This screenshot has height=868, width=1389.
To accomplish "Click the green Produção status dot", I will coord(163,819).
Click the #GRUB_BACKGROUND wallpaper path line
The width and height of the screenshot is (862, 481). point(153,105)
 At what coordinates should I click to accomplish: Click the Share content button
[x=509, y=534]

-- -- --

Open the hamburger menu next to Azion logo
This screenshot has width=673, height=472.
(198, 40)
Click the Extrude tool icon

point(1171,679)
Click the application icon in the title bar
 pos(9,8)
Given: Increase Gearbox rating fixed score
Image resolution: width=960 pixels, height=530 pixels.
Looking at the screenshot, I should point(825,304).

-- -- --

**What you will do:**
Please transcribe only the lines in the records above running from the line that has "This screenshot has width=673, height=472." through the line that has "Given: Increase Gearbox rating fixed score", both included, exactly as they appear.

**Exercise response:**
This screenshot has width=673, height=472.
(198, 40)
Click the Extrude tool icon

point(1171,679)
Click the application icon in the title bar
 pos(9,8)
Given: Increase Gearbox rating fixed score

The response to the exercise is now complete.